Chief Judge Dennis Jacobs: Not Running for Student Body President

Chief Judge Dennis Jacobs of the Second Circuit Court of Appeals engages in some impressive benchslappery in a dissent released today. He’s not attacking the court’s majority opinion, just ignoring it:

I concede that this short opinion of mine does not consider or take into account the majority opinion. So I should disclose at the outset that I have not read it.

Ouch! (We take particular pleasure in pointing out that the majority opinion is by Judge Guido Calabresi, LEWW’s favorite elfin jurist.)
Click below to read more about the case, plus more from Judge Jacobs’ delightfully disdainful dissent.

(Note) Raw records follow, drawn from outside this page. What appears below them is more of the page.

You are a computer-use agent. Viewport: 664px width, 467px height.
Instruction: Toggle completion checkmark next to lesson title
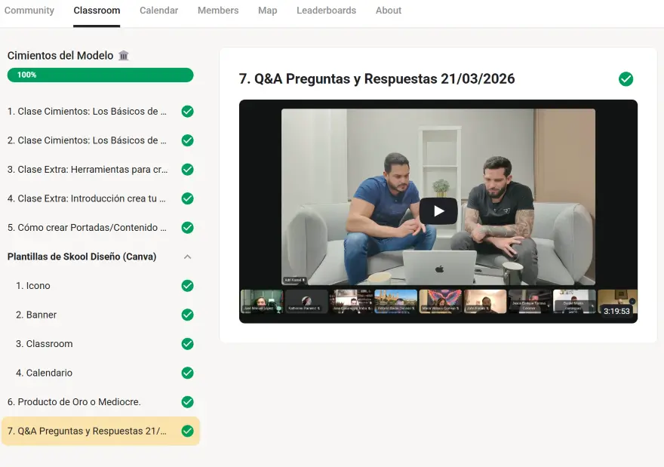[626, 79]
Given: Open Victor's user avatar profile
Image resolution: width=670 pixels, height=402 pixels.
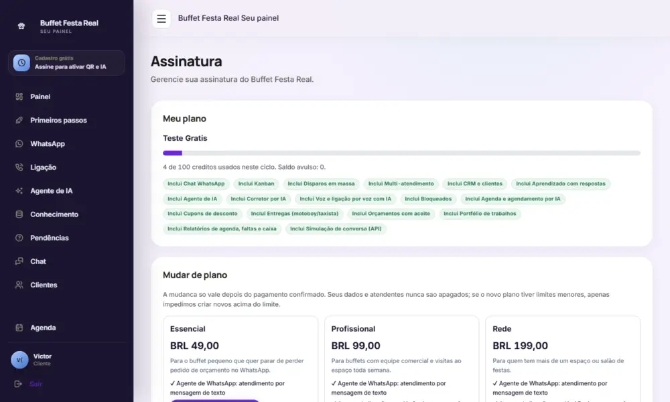Looking at the screenshot, I should click(x=19, y=360).
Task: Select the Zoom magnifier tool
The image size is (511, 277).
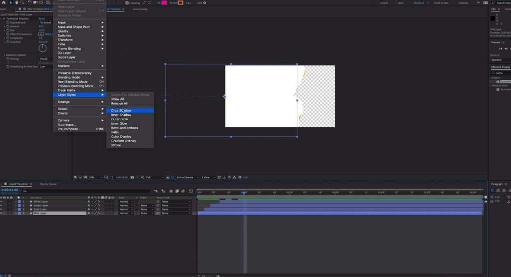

The case involves a bitter controversy at the College of Staten Island, where a student newspaper supported by a mandatory student activities fee ran an issue supporting a particular slate of candidates in a student government election. The college’s president nullified the subsequent election (but the newspaper’s favored candidates won a second election). The students involved with the newspaper sued the student government and various CUNY officials, alleging that their First and Fourteenth Amendment rights had been violated.
We skipped over a lot of details in the above paragraph; we urge you to read the opinion and absorb the entire spectacle of a full-blown student government p*ssing match in which the stakes could hardly be lower (the plaintiffs requested a total of $2 in compensatory and punitive damages from the student government defendants).
Judge Jacobs has little use for the student plaintiffs in the case; he thinks they’re self-important brats who are wasting the court’s time:

I fear that the majority opinion (44 pages of typescript) will only feed the plaintiffs’ fantasy of oppression: that plutocrats are trying to stifle an upsurge of Pol-Potism on Staten Island. Contrary to the impression created by the majority’s lengthy formal opinion, this case is not a cause célèbre; it is a slow-motion tantrum by children spending their graduate years trying to humiliate the school that conferred on them a costly education from which they evidently derived small benefit. A selection from the illiterate piffle in the disputed issue of the College Voice is set out in the margin for the reader’s fun.

A footnote in the dissent describes some of the “piffle”:

The issue features the Student Union’s “12-Pt. Program For Change,” including a call to “END CORPORATE CONTROL OF THE BOOKSTORE” so that it can “be returned immediately to the student body.” The reason: “CUNY in general and CSI in particular have become the crown jewel in [Barnes & Noble’s] campaign of corporate terror.”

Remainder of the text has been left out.